Before we retired it was agreed that the following day would be a rest day. We had travelled in the order of 120 miles so far and needed a break, not least to do some washing. Less happily Tim advised us that he had some worrying news the implications of which we would need to consider carefully the following day. There were 3 main issues which we needed to sleep on.
The first and most concerning was that our horseman had been approached earlier that evening about supporting us to Jumla. He insisted that he was told we were going to Juphal where he lived. Whatever the truth of the matter our route to Jumla was due west from Saldang to Bhijer and then north-west. He was most unhappy and flatly refused to change his route. He said that going north at this time of year was madness and apart from that his horses would be unable to cross ice when laden as had been the case getting to Ghok. There would soon be snow in the high passes and he wanted no part of our misadventure. We had joked earlier in the trek about embarking on ‘a foolhardy walk into the jaws of death’ but it seems that this is exactly what the horseman was concerned about. He was taking his horses south-west from Saldang to Juphal via Shey Gompa, with or without us.

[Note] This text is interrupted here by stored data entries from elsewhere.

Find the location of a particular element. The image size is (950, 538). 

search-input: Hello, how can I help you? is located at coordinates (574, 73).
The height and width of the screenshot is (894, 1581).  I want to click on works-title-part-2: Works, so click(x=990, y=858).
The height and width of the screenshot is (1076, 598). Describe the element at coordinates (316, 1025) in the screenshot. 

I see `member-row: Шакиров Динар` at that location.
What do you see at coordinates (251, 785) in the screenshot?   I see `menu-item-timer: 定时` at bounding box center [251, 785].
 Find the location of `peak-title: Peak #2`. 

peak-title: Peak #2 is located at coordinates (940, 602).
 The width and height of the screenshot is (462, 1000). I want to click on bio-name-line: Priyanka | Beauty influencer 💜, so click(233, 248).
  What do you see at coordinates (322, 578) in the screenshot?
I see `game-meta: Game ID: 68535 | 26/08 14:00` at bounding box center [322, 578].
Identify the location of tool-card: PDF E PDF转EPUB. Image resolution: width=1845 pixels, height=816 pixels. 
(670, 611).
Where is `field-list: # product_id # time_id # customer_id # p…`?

The second issue was that Tim had tried to secure alternative pack animals and a handler in Saldang, but there were none to be had. The main trekking season was over and the village was emptying as the villagers headed for their winter dwellings. The penny suddenly dropped. We had already found Pilling completely empty and its people in Ghok. While Chharka Bhot was buzzing Tinje was largely empty, as was Shimen. Now we knew why. The Dolpa-pa were transhumant and on the move! Transhumance is the seasonal movement of people with their livestock between fixed summer and winter locations and we were so late in these parts that we were caught up in it. The extraordinary annual human migration that is part of the way of life in Dolpo and to which we were, until now, oblivious, was underway.
The third matter was the increasingly frozen rivers, as evidenced by the frozen waterfall we passed today. As we went further north and gained height the rivers would be increasingly frozen there too, meaning we would struggle to find liquid water and would have to melt ice in order to drink and cook. As there are hardly any dwellings that far north we would also be reliant upon our own food and tents for sleeping. There would be no lodgings between Pho and Tiyar, a distance of over 40 miles over tough terrain, and a low likelihood of finding any until Gamgadhi 10 miles further on due to the small villages probably being empty.
I was gutted. Unless we could find an alternative way of getting to Gamgadhi then we would have no choice but to take the escape route south. As I contemplated what this alternative might bring in terms of benefit and what our alternatives might be I checked the temperature outside my tent. It was only 8 pm and the temperature had already dropped to -6 Centigrade. It would drop further overnight, probably to around -10 C or less.
Tomorrow there would be some tough decisions to be made.